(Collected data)
○ ○ ○ ○ ○ ○ ○

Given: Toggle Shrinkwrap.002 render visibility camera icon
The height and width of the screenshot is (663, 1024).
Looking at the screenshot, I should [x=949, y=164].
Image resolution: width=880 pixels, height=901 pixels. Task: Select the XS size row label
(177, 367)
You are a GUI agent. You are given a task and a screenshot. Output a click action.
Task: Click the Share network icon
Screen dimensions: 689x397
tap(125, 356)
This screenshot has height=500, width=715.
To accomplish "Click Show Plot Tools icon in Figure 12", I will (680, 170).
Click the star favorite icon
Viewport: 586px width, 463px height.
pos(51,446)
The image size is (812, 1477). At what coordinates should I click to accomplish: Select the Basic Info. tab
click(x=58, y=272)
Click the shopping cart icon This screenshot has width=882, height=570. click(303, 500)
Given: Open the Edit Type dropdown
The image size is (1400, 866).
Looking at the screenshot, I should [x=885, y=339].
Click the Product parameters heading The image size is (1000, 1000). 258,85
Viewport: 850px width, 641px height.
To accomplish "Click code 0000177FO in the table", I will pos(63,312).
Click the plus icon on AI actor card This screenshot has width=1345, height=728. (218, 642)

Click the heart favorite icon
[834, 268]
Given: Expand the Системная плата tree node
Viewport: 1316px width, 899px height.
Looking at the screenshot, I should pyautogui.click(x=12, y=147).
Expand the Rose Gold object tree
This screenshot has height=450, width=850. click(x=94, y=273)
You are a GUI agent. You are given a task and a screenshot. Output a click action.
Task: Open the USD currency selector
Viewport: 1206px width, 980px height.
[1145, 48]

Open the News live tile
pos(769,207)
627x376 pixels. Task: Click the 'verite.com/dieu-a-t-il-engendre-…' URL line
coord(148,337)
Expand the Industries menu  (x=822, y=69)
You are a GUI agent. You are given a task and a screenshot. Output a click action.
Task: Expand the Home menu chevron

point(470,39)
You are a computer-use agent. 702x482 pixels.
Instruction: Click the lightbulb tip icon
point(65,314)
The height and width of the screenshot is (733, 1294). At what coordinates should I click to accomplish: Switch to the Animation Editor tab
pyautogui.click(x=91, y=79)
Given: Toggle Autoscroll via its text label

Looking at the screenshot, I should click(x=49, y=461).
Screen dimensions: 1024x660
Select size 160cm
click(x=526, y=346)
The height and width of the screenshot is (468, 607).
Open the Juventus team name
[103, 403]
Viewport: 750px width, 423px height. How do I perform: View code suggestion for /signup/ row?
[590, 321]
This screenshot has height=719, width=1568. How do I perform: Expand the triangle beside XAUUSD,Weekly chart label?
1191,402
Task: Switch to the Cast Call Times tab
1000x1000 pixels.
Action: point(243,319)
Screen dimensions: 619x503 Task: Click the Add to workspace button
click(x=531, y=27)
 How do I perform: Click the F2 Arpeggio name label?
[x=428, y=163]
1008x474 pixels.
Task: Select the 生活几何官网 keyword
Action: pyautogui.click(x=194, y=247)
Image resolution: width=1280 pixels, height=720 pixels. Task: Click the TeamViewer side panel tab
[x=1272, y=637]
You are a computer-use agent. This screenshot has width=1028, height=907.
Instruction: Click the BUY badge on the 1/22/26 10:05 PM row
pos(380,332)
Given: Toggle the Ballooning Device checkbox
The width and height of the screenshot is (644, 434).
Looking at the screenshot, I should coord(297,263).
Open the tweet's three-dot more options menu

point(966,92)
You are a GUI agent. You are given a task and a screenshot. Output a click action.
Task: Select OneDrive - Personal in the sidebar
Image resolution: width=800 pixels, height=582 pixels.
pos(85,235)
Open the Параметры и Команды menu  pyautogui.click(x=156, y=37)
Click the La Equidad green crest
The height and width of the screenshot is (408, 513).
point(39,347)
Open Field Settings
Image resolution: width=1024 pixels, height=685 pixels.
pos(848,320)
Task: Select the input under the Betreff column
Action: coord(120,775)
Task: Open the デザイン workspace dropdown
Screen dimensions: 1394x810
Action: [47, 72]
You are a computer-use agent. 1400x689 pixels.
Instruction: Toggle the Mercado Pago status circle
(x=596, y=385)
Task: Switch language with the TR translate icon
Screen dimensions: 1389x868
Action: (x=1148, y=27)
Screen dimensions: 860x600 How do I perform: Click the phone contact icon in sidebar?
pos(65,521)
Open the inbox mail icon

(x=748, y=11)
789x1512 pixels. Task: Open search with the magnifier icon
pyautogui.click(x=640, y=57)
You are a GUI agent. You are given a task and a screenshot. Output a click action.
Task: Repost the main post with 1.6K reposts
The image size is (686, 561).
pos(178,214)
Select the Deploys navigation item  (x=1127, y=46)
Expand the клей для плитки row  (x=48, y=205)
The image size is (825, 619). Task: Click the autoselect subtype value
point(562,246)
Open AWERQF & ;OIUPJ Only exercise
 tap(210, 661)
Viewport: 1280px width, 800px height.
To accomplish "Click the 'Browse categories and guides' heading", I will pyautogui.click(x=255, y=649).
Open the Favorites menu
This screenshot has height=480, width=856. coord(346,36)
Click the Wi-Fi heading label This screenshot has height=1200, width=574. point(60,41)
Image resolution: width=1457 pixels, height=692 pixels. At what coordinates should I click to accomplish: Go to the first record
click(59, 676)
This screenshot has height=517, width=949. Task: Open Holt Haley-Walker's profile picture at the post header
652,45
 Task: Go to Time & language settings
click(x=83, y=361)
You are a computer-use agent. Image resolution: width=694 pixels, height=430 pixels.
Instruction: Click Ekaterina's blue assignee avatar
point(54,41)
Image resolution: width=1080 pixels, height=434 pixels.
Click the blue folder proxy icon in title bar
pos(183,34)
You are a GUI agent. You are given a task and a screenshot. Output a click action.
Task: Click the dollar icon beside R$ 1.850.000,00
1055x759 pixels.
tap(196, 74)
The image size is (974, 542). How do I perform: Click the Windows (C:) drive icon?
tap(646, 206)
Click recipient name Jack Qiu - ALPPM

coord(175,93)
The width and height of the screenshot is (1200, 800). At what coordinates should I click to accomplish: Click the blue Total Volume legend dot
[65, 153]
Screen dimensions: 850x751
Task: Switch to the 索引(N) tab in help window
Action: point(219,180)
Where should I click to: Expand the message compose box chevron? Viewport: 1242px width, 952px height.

○ ○ ○ ○ ○ ○ ○

TASK ITEM:
Please give all the lines above again, exactly as they read.

YOUR SOLUTION:
Given: Toggle Shrinkwrap.002 render visibility camera icon
The height and width of the screenshot is (663, 1024).
Looking at the screenshot, I should [x=949, y=164].
Image resolution: width=880 pixels, height=901 pixels. Task: Select the XS size row label
(177, 367)
You are a GUI agent. You are given a task and a screenshot. Output a click action.
Task: Click the Share network icon
Screen dimensions: 689x397
tap(125, 356)
This screenshot has height=500, width=715.
To accomplish "Click Show Plot Tools icon in Figure 12", I will (680, 170).
Click the star favorite icon
Viewport: 586px width, 463px height.
pos(51,446)
The image size is (812, 1477). At what coordinates should I click to accomplish: Select the Basic Info. tab
click(x=58, y=272)
Click the shopping cart icon This screenshot has width=882, height=570. click(303, 500)
Given: Open the Edit Type dropdown
The image size is (1400, 866).
Looking at the screenshot, I should [x=885, y=339].
Click the Product parameters heading The image size is (1000, 1000). 258,85
Viewport: 850px width, 641px height.
To accomplish "Click code 0000177FO in the table", I will pos(63,312).
Click the plus icon on AI actor card This screenshot has width=1345, height=728. (218, 642)

Click the heart favorite icon
[834, 268]
Given: Expand the Системная плата tree node
Viewport: 1316px width, 899px height.
Looking at the screenshot, I should pyautogui.click(x=12, y=147).
Expand the Rose Gold object tree
This screenshot has height=450, width=850. click(x=94, y=273)
You are a GUI agent. You are given a task and a screenshot. Output a click action.
Task: Open the USD currency selector
Viewport: 1206px width, 980px height.
[1145, 48]

Open the News live tile
pos(769,207)
627x376 pixels. Task: Click the 'verite.com/dieu-a-t-il-engendre-…' URL line
coord(148,337)
Expand the Industries menu  (x=822, y=69)
You are a GUI agent. You are given a task and a screenshot. Output a click action.
Task: Expand the Home menu chevron

point(470,39)
You are a computer-use agent. 702x482 pixels.
Instruction: Click the lightbulb tip icon
point(65,314)
The height and width of the screenshot is (733, 1294). At what coordinates should I click to accomplish: Switch to the Animation Editor tab
pyautogui.click(x=91, y=79)
Given: Toggle Autoscroll via its text label

Looking at the screenshot, I should click(x=49, y=461).
Screen dimensions: 1024x660
Select size 160cm
click(x=526, y=346)
The height and width of the screenshot is (468, 607).
Open the Juventus team name
[103, 403]
Viewport: 750px width, 423px height. How do I perform: View code suggestion for /signup/ row?
[590, 321]
This screenshot has height=719, width=1568. How do I perform: Expand the triangle beside XAUUSD,Weekly chart label?
1191,402
Task: Switch to the Cast Call Times tab
1000x1000 pixels.
Action: point(243,319)
Screen dimensions: 619x503 Task: Click the Add to workspace button
click(x=531, y=27)
 How do I perform: Click the F2 Arpeggio name label?
[x=428, y=163]
1008x474 pixels.
Task: Select the 生活几何官网 keyword
Action: pyautogui.click(x=194, y=247)
Image resolution: width=1280 pixels, height=720 pixels. Task: Click the TeamViewer side panel tab
[x=1272, y=637]
You are a computer-use agent. This screenshot has width=1028, height=907.
Instruction: Click the BUY badge on the 1/22/26 10:05 PM row
pos(380,332)
Given: Toggle the Ballooning Device checkbox
The width and height of the screenshot is (644, 434).
Looking at the screenshot, I should coord(297,263).
Open the tweet's three-dot more options menu

point(966,92)
You are a GUI agent. You are given a task and a screenshot. Output a click action.
Task: Select OneDrive - Personal in the sidebar
Image resolution: width=800 pixels, height=582 pixels.
pos(85,235)
Open the Параметры и Команды menu  pyautogui.click(x=156, y=37)
Click the La Equidad green crest
The height and width of the screenshot is (408, 513).
point(39,347)
Open Field Settings
Image resolution: width=1024 pixels, height=685 pixels.
pos(848,320)
Task: Select the input under the Betreff column
Action: coord(120,775)
Task: Open the デザイン workspace dropdown
Screen dimensions: 1394x810
Action: [47, 72]
You are a computer-use agent. 1400x689 pixels.
Instruction: Toggle the Mercado Pago status circle
(x=596, y=385)
Task: Switch language with the TR translate icon
Screen dimensions: 1389x868
Action: (x=1148, y=27)
Screen dimensions: 860x600 How do I perform: Click the phone contact icon in sidebar?
pos(65,521)
Open the inbox mail icon

(x=748, y=11)
789x1512 pixels. Task: Open search with the magnifier icon
pyautogui.click(x=640, y=57)
You are a GUI agent. You are given a task and a screenshot. Output a click action.
Task: Repost the main post with 1.6K reposts
The image size is (686, 561).
pos(178,214)
Select the Deploys navigation item  (x=1127, y=46)
Expand the клей для плитки row  (x=48, y=205)
The image size is (825, 619). Task: Click the autoselect subtype value
point(562,246)
Open AWERQF & ;OIUPJ Only exercise
 tap(210, 661)
Viewport: 1280px width, 800px height.
To accomplish "Click the 'Browse categories and guides' heading", I will pyautogui.click(x=255, y=649).
Open the Favorites menu
This screenshot has height=480, width=856. coord(346,36)
Click the Wi-Fi heading label This screenshot has height=1200, width=574. point(60,41)
Image resolution: width=1457 pixels, height=692 pixels. At what coordinates should I click to accomplish: Go to the first record
click(59, 676)
This screenshot has height=517, width=949. Task: Open Holt Haley-Walker's profile picture at the post header
652,45
 Task: Go to Time & language settings
click(x=83, y=361)
You are a computer-use agent. Image resolution: width=694 pixels, height=430 pixels.
Instruction: Click Ekaterina's blue assignee avatar
point(54,41)
Image resolution: width=1080 pixels, height=434 pixels.
Click the blue folder proxy icon in title bar
pos(183,34)
You are a GUI agent. You are given a task and a screenshot. Output a click action.
Task: Click the dollar icon beside R$ 1.850.000,00
1055x759 pixels.
tap(196, 74)
The image size is (974, 542). How do I perform: Click the Windows (C:) drive icon?
tap(646, 206)
Click recipient name Jack Qiu - ALPPM

coord(175,93)
The width and height of the screenshot is (1200, 800). At what coordinates should I click to accomplish: Click the blue Total Volume legend dot
[65, 153]
Screen dimensions: 850x751
Task: Switch to the 索引(N) tab in help window
Action: point(219,180)
Where should I click to: Expand the message compose box chevron? Viewport: 1242px width, 952px height.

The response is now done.